From the records, return each line that has the word "heading" in it.

━━━━━ Exercise material

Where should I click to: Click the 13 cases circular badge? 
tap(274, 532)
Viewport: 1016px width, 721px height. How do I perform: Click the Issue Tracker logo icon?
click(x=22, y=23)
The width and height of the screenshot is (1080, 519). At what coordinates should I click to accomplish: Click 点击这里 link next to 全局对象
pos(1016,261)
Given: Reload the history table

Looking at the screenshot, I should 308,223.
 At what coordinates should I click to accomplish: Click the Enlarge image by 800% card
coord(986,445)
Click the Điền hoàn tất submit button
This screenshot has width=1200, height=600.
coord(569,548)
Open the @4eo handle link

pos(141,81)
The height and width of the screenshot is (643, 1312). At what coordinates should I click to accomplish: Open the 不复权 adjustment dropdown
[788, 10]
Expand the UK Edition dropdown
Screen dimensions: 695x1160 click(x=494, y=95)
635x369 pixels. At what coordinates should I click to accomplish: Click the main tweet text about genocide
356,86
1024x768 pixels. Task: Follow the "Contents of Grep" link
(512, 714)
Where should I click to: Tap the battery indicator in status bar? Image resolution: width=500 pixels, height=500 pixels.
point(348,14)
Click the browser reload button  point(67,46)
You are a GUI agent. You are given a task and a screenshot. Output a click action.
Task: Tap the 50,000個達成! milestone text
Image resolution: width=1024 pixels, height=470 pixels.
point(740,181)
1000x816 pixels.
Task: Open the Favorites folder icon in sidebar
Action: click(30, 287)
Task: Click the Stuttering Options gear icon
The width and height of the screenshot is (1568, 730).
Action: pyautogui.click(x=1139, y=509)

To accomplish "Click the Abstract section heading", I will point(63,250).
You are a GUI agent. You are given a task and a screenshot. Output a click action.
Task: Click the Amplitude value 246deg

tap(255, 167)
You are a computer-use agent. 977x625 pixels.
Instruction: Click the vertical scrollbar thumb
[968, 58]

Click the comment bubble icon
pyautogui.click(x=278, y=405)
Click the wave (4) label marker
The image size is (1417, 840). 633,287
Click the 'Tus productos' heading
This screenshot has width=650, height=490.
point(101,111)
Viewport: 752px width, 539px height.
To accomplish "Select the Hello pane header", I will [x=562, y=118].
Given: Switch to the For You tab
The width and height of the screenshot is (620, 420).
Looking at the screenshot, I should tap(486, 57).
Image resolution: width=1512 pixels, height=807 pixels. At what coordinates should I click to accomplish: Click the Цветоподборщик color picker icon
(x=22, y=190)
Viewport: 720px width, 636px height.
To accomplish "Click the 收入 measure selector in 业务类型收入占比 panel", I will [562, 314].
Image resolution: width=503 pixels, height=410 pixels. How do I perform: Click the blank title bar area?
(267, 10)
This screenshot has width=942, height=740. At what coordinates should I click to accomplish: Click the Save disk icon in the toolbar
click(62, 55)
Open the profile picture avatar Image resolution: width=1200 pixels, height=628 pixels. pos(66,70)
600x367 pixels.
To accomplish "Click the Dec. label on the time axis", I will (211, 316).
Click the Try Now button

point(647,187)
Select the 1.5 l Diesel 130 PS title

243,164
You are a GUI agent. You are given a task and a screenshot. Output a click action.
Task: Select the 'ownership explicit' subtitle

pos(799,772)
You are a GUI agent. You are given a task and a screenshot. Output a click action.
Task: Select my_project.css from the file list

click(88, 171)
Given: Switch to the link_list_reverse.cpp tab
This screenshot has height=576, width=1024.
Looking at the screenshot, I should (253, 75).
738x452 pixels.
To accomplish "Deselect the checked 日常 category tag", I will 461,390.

━━━━━━━━━━

#### [Written answer]
To accomplish "Click the Abstract section heading", I will point(63,250).
Click the 'Tus productos' heading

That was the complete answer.